実証実験は、神戸市が公募した研究活動助成プロジェクト「大学発アーバンイノベーション神戸(令和2年度)」にて採択された研究開発の一環として実施したものです。実証実験では、来場者に専用のスマートフォンアプリをインストールしてもらい、ライブ配信の映像によって、アプリ上でスタジアム内の混雑状況が分かるようにしたほか、帰宅時に利用する交通機関の混雑状況をリアルタイムに確認できるようにしました。また、クイズゲームで遊べる機能や会場内で待機しているとアプリ専用のポイントが貯まり、ヴィッセル神戸のグッズと交換できるという、試合終了後に来場者を会場内に留める施策も実施しました。貯まったポイントをスタジアム周辺の飲食店などでクーポンとしても利用できるようにすることで、スタジアム周辺での回遊性を向上させる施策も実施しました。

実証実験においては、楽天モバイルの5Gネットワークを使用し、デンソーテンが来場者用のスマートフォンアプリの開発や近隣店舗との連携を行いました。
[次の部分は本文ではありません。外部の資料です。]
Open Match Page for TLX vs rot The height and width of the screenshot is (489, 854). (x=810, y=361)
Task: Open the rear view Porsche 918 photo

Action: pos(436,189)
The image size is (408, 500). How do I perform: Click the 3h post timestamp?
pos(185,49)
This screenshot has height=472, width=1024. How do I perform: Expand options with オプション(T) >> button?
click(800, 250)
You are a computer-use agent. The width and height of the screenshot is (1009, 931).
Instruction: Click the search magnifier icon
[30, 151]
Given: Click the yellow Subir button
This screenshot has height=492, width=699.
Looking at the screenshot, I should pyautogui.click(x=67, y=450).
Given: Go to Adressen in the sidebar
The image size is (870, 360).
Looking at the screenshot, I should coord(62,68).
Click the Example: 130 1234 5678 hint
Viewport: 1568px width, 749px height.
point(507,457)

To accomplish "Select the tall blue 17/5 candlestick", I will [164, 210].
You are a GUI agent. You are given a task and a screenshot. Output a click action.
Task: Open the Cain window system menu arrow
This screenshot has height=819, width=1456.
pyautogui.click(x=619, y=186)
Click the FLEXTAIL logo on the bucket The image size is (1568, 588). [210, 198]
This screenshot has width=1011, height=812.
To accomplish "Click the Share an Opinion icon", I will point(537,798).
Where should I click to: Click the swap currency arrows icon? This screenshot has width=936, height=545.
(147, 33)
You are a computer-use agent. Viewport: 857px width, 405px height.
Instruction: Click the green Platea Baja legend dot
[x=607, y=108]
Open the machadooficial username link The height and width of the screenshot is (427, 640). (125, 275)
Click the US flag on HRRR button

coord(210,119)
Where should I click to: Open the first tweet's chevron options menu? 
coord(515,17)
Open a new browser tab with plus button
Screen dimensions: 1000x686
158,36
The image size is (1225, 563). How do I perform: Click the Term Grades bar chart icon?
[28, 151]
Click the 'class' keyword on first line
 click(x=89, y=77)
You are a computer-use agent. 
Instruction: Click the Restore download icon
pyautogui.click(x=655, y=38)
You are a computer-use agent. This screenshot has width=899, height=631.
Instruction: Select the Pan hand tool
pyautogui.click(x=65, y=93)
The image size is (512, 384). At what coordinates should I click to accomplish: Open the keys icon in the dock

神戸大学はアプリユーザーへ情報をどのように伝えるか検討し、3者から総勢30名以上のメンバーがプロジェクトに携わりました。

実証実験の内容について、詳細はコチラ
https://corp.mobile.rakuten.co.jp/news/press/2021/1006_01/

 

 

プロジェクトメンバーへインタビュー

今回はこの産官学で挑んだ「混雑緩和プロジェクト」の成果や、今後の展望について、楽天モバイルの益子 宗さん、工藤 亮さん、神戸大学の寺田 努さん、福間 愛富さん、デンソーテンの田中 真一さん、三谷 将哲さんにお聞きしました。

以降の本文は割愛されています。